A review by the UN found evidence of extreme human rights abuses like mass starvation, summary executions, rape, sexual enslavement, and forced abortions, according to The Associated Press.

“I would not run through the macabre lists of atrocities. This would make us all nauseated,” Luxembourg Ambassador Sylvie Lucas told the 15-nation council. 

Last Friday the UN General Assembly advised the Security Council to refer Mr. Kim to the International Criminal Court for crimes against humanity. Until this week the Security Council’s discussions about North Korea centered on nuclear weapons. Russia and especially China had opposed a Security Council airing of a UN investigation into human conditions in North Korea. However a vote on Monday made it possible for the Council to discuss all aspects of the country, reports Reuters.

Ivan Simonovic, UN assistant secretary-general for human rights, told the council that “rarely has such an extensive charge sheet of international crimes” been brought to the group’s attention. Mr. Simonovic urged member states to give the human rights situation in North Korea their “fullest attention and action.”

China’s ambassador, Liu Jieyi, argued that the council “should refrain from doing anything that might cause the escalation of tensions.”

North Korea sat out the meeting in protest, but sent a letter Monday that said the council was orchestrating “a politically motivated dangerous attempt to lay ground for an invasion of the DPRK [North Korea] under the pretext of ‘human rights’.”

US Ambassador to the UN Samantha Powers was among those that spoke out against North Korea’s rights record: “Today we have broken the Council's silence. We have begun to shine a light, and what it has revealed is terrifying."

The so-called Hermit Kingdom is already involved in a confrontation with the United States over a suspected hack of Sony Pictures Entertainment, which was preparing to release a satirical film that included a depiction of Kim's death. North Korea did not claim responsibility for hacking into Sony's systems, but did refer to it as a “rightous deed,” reports The New York Times.

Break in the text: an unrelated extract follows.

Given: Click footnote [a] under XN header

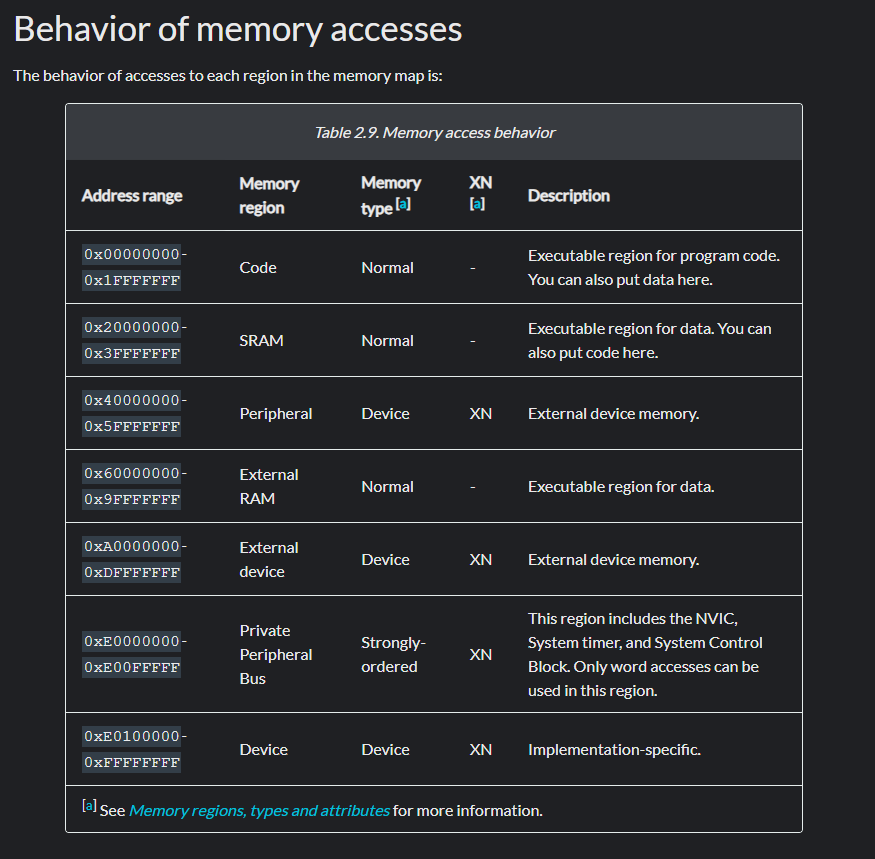Looking at the screenshot, I should click(477, 204).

President Obama last week vowed to respond, despite many cybersecurity experts arguing there is inconclusive evidence linking North Korea, or any specific group, to the attack, reports The Christian Science Monitor’s Passcode.

North Korea was knocked offline for about 10 hours Monday, finally regaining connectivity early Tuesday morning, reports CNN. 

The US declined to say whether it was responsible for the Internet shutdown.

The North Korean Central News Agency, meanwhile, said it is "fully ready to stand in confrontation with the US in all war spaces including cyber warfare space.”